Abstract:
A seal arrangement includes a plurality of seal elements arranged in series. At least one seal element has a predetermined rated pressure and includes a relief arrangement permitting relief of pressure across the seal element at a predetermined level lower than said rated pressure.

Description:
BACKGROUND OF THE INVENTION 
       [0001]    1. Field of the Invention 
         [0002]    This invention relates to a multiple element seal, such as a seal for use in a downhole environment. The seal may include swellable elements. 
         [0003]    2. Description of the Relevant Art 
         [0004]    Applicant supplies packers, in the form of full joint seal sections, under the E-ZIP trade mark. These packers comprise a number of discrete spaced-apart annular seal elements mounted to a base pipe. A packer is incorporated into a pipe or tubing string and run into a drilled bore, such as are used to access subsurface hydrocarbon-bearing formations. The bore may be lined with casing or may be unlined. The seal elements include swellable elastomer which will swell when exposed to an activating substance, typically water or oil. The seal elements may thus increase in diameter to occupy and seal the annulus between the base pipe and a surrounding bore wall. 
         [0005]    The E-ZIP packer thus provides a series of individual seal locations and is thus capable of holding an elevated pressure differential significantly higher than the pressure holding capabilities of packer having only a single seal element. 

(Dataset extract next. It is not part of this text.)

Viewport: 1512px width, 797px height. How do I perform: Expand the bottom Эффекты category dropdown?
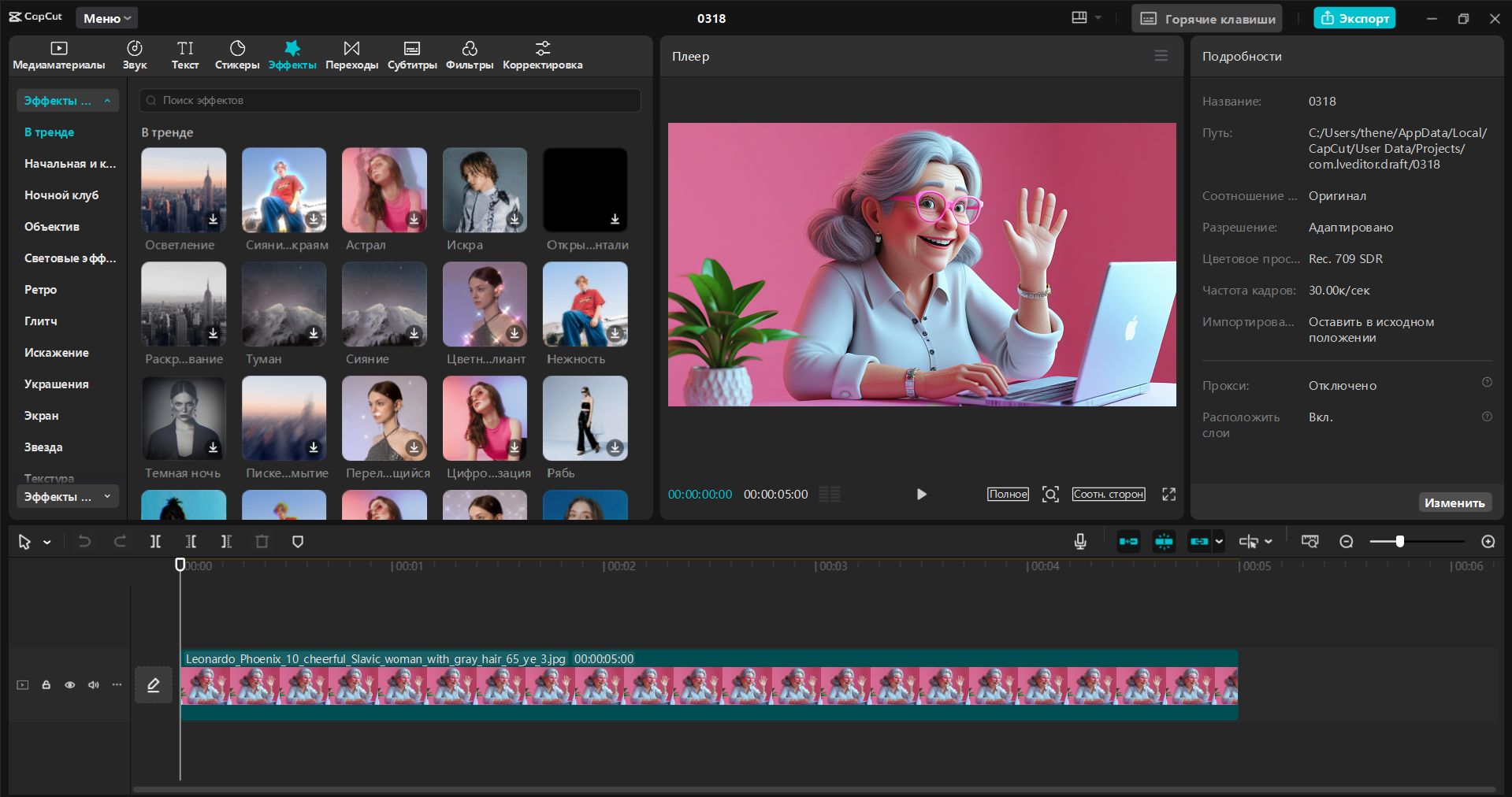[68, 496]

       SUMMARY OF THE INVENTION 
       [0006]    According to an embodiment there is provided a seal arrangement including a plurality of seal elements arranged in series, at least one seal element having a predetermined rated pressure and including a relief arrangement permitting relief of pressure across the seal element at a predetermined level lower than said rated pressure without harming the seal&#39;s integrity. 
         [0007]    According to another embodiment there is provided a seal method that includes providing a series of seal elements and permitting relief of pressure across at least one of said seal elements at a pressure differential below a predetermined rated pressure. 
         [0008]    The arrangement allows pressure relief across the at least one seal element before the pressure acting across the element reaches the predetermined rated pressure, which may be the maximum safe or fail pressure of the seal element. Thus, by controlled relief of pressure, the pressure across the seal element may be maintained at a level below the rated pressure, minimizing the risk of seal failure. The pressure bleeding across the seal element may be held by an adjacent seal element. 
         [0009]    Two or more seal elements of the seal arrangement may include respective pressure relief arrangements, facilitating equalization of the pressure drop across the individual seal elements of a multiple seal element sealing arrangement. Some or all of the seal elements may include pressure relief arrangements. 
         [0010]    Detailed analysis and testing of conventional seal arrangements having multiple seal elements has revealed that the first seal element, looking from the high pressure side, tends to experience the largest pressure drop, with subsequent seal elements experiencing progressively lower pressure drops. When the first seal element experiences a pressure differential above its pressure limit, the seal element may fail suddenly, exposing the second element to a sudden pressure increase. The ability of the second seal element to hold the increase in pressure appears to depend to some extent on the shock absorbing characteristics of the element, and in such circumstances the pressure limit of the element is likely to be lower than if the element had been exposed to a gradual pressure increase. Also, a sudden failure of a seal element may result in damage to the seal element, reducing subsequent sealing ability. In the worst case, failure of the first element may lead to a domino-like failure of subsequent seal elements and irreparable damage to the seal elements. 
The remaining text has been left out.